Amman’a gelen delegeleri bularak bir toplantı yaparak
gerek Kabardey’den gerek Karaçay Çerkesk’den gelen
delegelerle düşüncesizce yaptıkları konuşmaların hiçte
güzel olmadığını konuşmak üzere görev taksimi yaptık.
Ben derhal Şenibe’yi bularak şu soruları yönelttim.
- Şenibe bizlerin vatana geri gelmemizi mi yoksa
yerimizde kalmamızı mı istiyorsun?
- Tabii ki geri dönmenizi.
- Gerçekten mi?
- Tabii ki. Gerçekten.
- Güzel… Peki kılıçların bilendiği halkın silahlandığı
bir yere kim gelir ki? Kim göç eder ki?
- Doğru haklısın.
- Haklı olmak için söylemedim. Biraz önce yaptığın
konuşmayı düşünerek mi yoksa duygusal mı yaptın? Senin
bu konuşmandan anladığımız ya savaşa gelin ya da hiç
gelmeyin.
Şenibe Yura’nın kıpkırmızı olduğunu gördüm ve
- Haklısın! diyerek üzüldüğünü yüzünden
okuyabiliyordun.
Gelelim tekrardan Maykop’daki Çurmıt olayına.

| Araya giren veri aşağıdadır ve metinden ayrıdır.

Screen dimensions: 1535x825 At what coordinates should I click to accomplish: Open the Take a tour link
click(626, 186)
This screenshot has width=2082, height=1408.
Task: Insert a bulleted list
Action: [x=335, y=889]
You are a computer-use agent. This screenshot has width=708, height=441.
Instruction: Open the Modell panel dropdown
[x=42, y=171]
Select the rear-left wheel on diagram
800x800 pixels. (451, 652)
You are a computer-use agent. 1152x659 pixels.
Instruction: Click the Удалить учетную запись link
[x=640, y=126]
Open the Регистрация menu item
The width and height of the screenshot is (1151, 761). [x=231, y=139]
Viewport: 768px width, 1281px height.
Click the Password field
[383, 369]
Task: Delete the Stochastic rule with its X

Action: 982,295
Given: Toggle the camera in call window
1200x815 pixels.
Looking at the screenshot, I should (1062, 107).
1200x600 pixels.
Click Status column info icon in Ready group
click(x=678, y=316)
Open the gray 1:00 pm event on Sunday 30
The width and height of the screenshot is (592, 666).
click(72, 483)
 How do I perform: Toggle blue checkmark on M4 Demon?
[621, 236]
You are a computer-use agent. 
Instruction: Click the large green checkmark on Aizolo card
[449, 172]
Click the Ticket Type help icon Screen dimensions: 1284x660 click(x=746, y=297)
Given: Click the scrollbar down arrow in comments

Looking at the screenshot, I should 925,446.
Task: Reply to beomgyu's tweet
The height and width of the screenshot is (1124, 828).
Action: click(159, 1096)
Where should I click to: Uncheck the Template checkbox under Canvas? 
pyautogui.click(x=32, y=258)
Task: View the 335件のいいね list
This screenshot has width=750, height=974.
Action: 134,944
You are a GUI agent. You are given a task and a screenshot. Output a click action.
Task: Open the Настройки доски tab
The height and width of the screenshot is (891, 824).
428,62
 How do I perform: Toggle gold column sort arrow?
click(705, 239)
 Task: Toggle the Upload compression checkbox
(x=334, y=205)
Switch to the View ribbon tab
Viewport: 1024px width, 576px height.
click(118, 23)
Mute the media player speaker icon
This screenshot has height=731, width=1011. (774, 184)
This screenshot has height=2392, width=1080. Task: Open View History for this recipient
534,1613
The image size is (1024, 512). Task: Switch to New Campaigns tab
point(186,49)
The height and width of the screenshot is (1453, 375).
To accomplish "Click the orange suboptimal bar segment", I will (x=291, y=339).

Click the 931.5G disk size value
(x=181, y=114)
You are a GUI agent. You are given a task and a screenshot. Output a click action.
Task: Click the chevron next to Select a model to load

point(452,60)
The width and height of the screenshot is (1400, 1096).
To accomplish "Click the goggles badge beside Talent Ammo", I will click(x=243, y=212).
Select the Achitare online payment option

Çurmıt’ın dövülme haberine büyüterek yazanlar için
olay orada kapandı. Amaçlarına ulaştılar. Her nedense
suçluların gün bitmeden yakalandıklarını yazmak
gereğini bile duymadılar. Onu yazmayanlar, suçluların
en ağır hapis cezalarına çarptırıldıklarını yazarlar
mı hiç!
Evet on yıl ile on beş yıl arasında ceza aldıklarını
ve yargıcın plödiyesinde dönenlere sahip çıkmamız
gerekirken onlara zarar vermenin ne Adigelikle ne de
insanlıkla ilgisi olmadığını belirtmişti.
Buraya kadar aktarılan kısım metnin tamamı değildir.